Devolver bien por mal, un amor que une felicidad y
fidelidad
La felicidad es auténtica cuando es probada por la
fidelidad que es el rasgo existencial que acompaña la duración de la vida. El
Padre concede en la filiación el don de la libertad, como persona con
“conciencia de sí”. La libertad humana es la posibilidad del bien ante la
posibilidad del mal; es la posibilidad del amor entre personas ante el riesgo
de poner por encima las cosas del mundo creado; es decir sustituir a Dios por
el Dinero (símbolo de la cosificación de los humanos por desear el saber, poder
y tener que el dinero ofrece a quienes lo adoran).
El Hijo del Padre es testigo de la filiación y
fraternidad en la cruz. Matar a una hija o hijo de Dios es la mayor ofensa al
Padre, autor de la vida. La alegría paradójica de las bienaventuranzas se
expresa en su forma más pura cuando al lado de la muerte que acaba la vida de
Jesús se da el gesto de la redención que nos da la vida para Dios. No se trata
de que co-existan maldad y bondad, sino que por existir la bondad, la maldad
queda radicalmente vencida. Sería una formulación perfecta de las
bienaventuranzas: “Bienaventurado aquel que devuelve bien cuando recibe mal”. Y
esta es la obra del sacerdocio redentor de Jesucristo. Por eso, en la Nueva
Alianza no hay sino un sacerdote, una víctima y un altar: Cristo. De ese
sacerdocio único participan los ministros ordenados y todo el pueblo sacerdotal
de bautizados. Cada comunidad religiosa es una comunidad sacerdotal en el
sentido del sacerdocio del pueblo de Dios. Jesús manifiesta su sacerdocio devolviendo
vida redimida por el mal de ser eliminado de la historia de este mundo. Al
devolver bien por mal Jesús proclama la Paternidad y la Filiación actuando
juntas en perdonar a quienes no saben lo que hacen.

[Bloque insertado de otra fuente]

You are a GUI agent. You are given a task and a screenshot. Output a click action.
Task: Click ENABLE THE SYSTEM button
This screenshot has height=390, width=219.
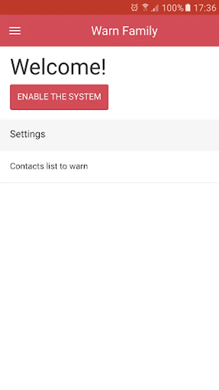(59, 97)
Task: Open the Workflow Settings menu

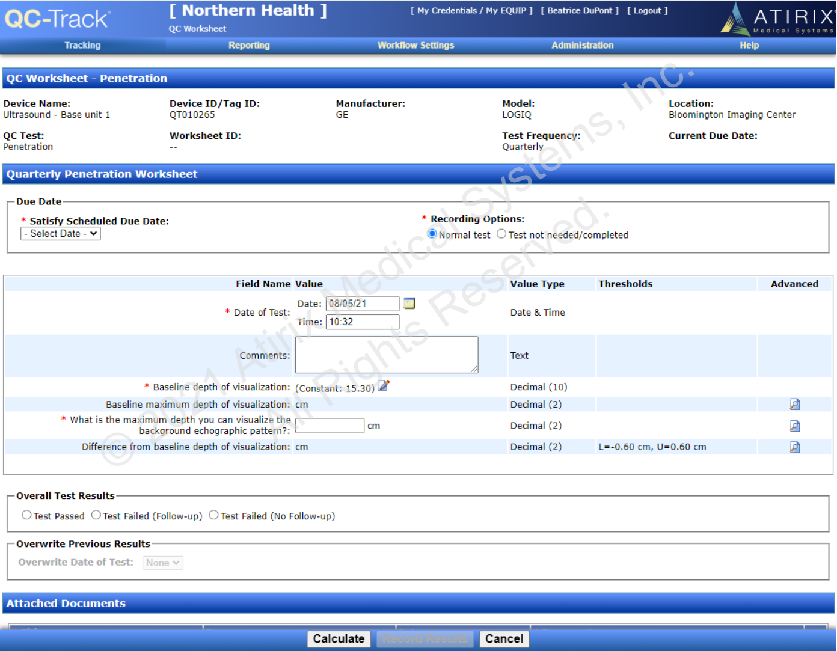Action: point(415,46)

La vida religiosa es el espacio de una felicidad fiel y
una fidelidad feliz en el amor. Por el amor “todos nos regalamos mutuamente la
felicidad”, pero con la gratuidad y generosidad de quien no pone en la balanza
lo dado y lo recibido esperando el “justo” equilibrio. El amor nunca puede
ponerse en una balanza, no es su lugar. Su espacio propio es el corazón de las
personas. Un espacio tan divino que en Dios explica que tres personas puedan
coexistir en el amor mutuo, y tan humano que en el amor conyugal se pueda decir
que dos seres forman “una sola carne”.
Desde la fe, la unidad de amor con felicidad está
pidiendo también la fidelidad. Jesús es fiel cuando en Getsemaní dice al Padre:
“no se haga mi voluntad sino la tuya” y cuando en la cruz dice “en tus manos
entrego mi espíritu”. Ha sido fiel hasta el morir.
Al devolver bien por mal, realizamos en la Iglesia, lo
que la Esposa ofrece al Esposo a lo largo de los siglos. Devolver bien a quien
nos hace mal sobrepasa nuestras fuerzas. El Espíritu trabaja en nuestros
corazones para darnos aquello que no nace de la maldad que antecede sino de la
eterna Bondad de quien hizo bien la creación y creó para el bien y la felicidad
a cada uno de sus hijos e hijas en la familia universal.